Te digo que siento una tristeza grande por lo que representaste siempre para mí. Hay muchos, muchos, que sin malicia ni pecado por su parte, desconocen nuestra doctrina: al Dios que llena de alegría nuestra juventud. Son aquellos que no son hijos de Dios por el Bautismo, pero que son llamados a serlo, si nuestra fe con obras colma la misericordia de Dios.

Da vértigo, amigo mío, pensar en nuestra falta de filiación que ata las manos de Dios para obrar en nosotros como El quisiera. Los que no creen son mucho más numerosos que los que creemos, y la corredención la tenemos que realizar con lo ordinario de nuestra vida ya que, de lo contrario seríamos aplastados.

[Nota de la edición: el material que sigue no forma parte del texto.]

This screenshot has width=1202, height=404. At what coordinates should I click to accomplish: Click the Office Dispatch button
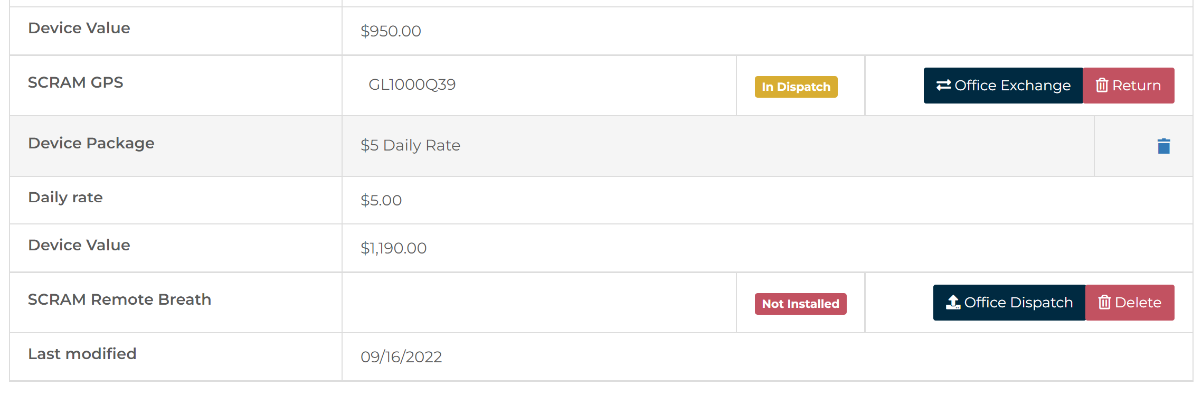[1009, 303]
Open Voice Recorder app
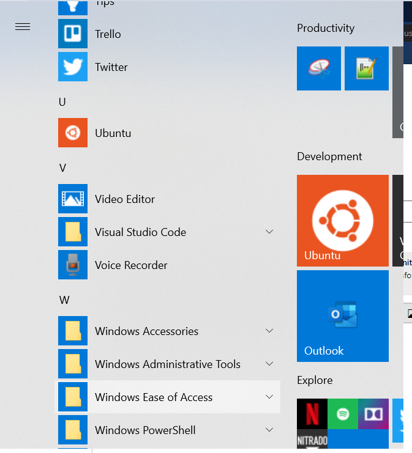The height and width of the screenshot is (453, 412). (x=131, y=265)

Nuestra vida limpia no responde totalmente al anhelo de Cristo. Tiene que ser limpia y heroica pues, de lo contrario, no ganaremos en la lucha cotidiana. Se está extendiendo el reino de las tinieblas y esto no es posible sin que disminuya el de la luz, y ¿no piensas en que puedes caer en la red de esa locura diabólica?. No hace falta que mires muy lejos para ver esa realidad que no será triste si sirve para que tú luches: hábitos colgados, seglares que pierden la fe y un confusionismo que empieza a mirar hacia el Vaticano con ojos de fiebre...

Te pido, amigo, que salgas de esa apatía que hace de tu vida un cementerio. Es mucho lo que debemos a Dios y no es buena forma, ni leal, que se lo paguemos con un testimonio muerto aunque vaya acompañado de una conducta humanamente buena. El reconocimiento de nuestra deuda tiene que ir a la par con el deseo de identificarnos con su voluntad y no veo, para esta identificación, otro camino que el de la oración y mortificación, ya que el Señor no reconoce otra forma de pago al habernos elevado a la filiación divina.

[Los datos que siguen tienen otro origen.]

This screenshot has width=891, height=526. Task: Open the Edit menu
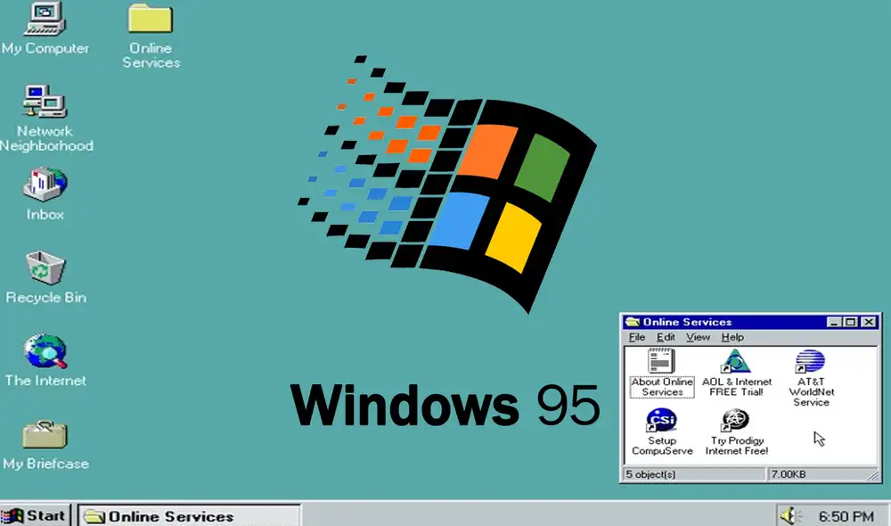click(665, 337)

No apuntes, mi querido amigo, evasivas y justificaciones en tu mente, sí así lo haces tendrás que rendirte a la evidencia de que empezar de nuevo y con la sencillez de un niño, no es de pusilánimes sino de hombres que se detienen a tiempo y valientemente en el descamino.

Empieza ahora, amigo. No mires para atrás. Desde este momento, que tu pasado no sea otra cosa que una tumba en la que repose en paz todo lo bueno y malo que viviste. Pide una nueva conversión, para que por culpa tuya nadie pueda decir:

«Soy un hombre que la suerte
 hirió con zarpa de fiera:
Soy el novio de la muerte
que va a unirse en lazo fuerte
con tal leal compañera » (1)

Como tú hay muchos hombres en el mundo, hijos de Dios, y a todos me dirijo, no sin antes despedirme de tí...

(1) Estribillo del Himno de la legión.